PESHAWAR, Pakistan — Two explosions went off minutes apart in the northwest Pakistani city of Peshawar early today, killing 34 people and injuring nearly 100 in one of the deadliest attacks since the U.S. raid that killed Osama bin Laden last month, officials said.
The blasts, one of which was caused by a suicide bomber, occurred just after midnight in an area of the city that is home to political offices and army housing.
The attack took place as CIA director Leon Panetta and Afghan President Hamid Karzai visited Islamabad, 95 miles to the east, to speak separately with senior Pakistani officials about intelligence sharing and efforts to reconcile with the Taliban.
The first explosion was relatively small and drew police and rescue workers to the site, said Dost Mohammed, a senior local police official.
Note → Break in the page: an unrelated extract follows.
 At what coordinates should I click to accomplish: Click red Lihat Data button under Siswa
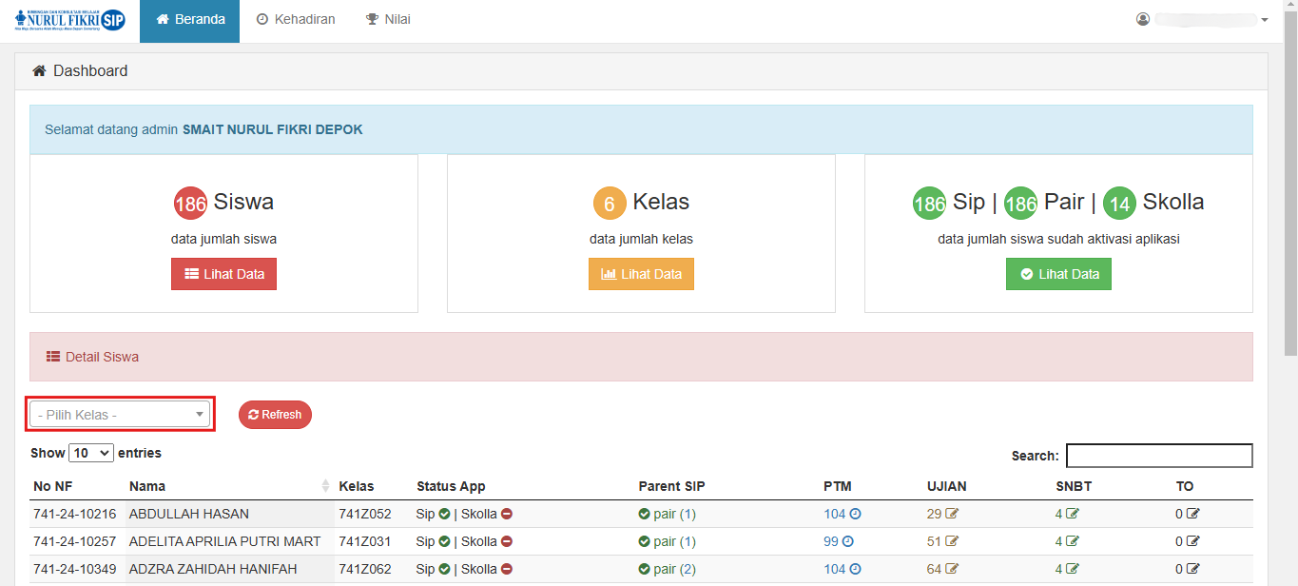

A large explosion rocked the area a few minutes later, causing the fatalities and injuring 98 people, 18 critically, said Rahim Jan, a senior doctor at a local hospital.
The second blast was caused by a suicide bomber riding a motorcycle packed with 22 pounds of explosives, said Ejaz Khan, a senior police official. The source of the first explosion was unknown.
No group claimed responsibility, but the Pakistani Taliban has pledged to carry out attacks in retaliation for the covert U.S. Navy SEAL raid that killed bin Laden in an army town outside Islamabad on May 2.
Today's attack took place across the street from the offices of the top political agent to Khyber, part of Pakistan's volatile tribal region, and only about 100 yards from army housing units. Peshawar borders the tribal region and has been repeatedly hit by bombings over the past few years.
The dead included at least one journalist, said Mohammed Farooq, a hospital doctor. Four other journalists and at least 10 police were injured, he said. Many of the people killed were so badly burned they were difficult to identify.
Panetta's visit is his first to Pakistan since the bin Laden raid. His ties with Pakistan will be key in his new role as U.S. defense secretary, presuming he is speedily confirmed by Congress.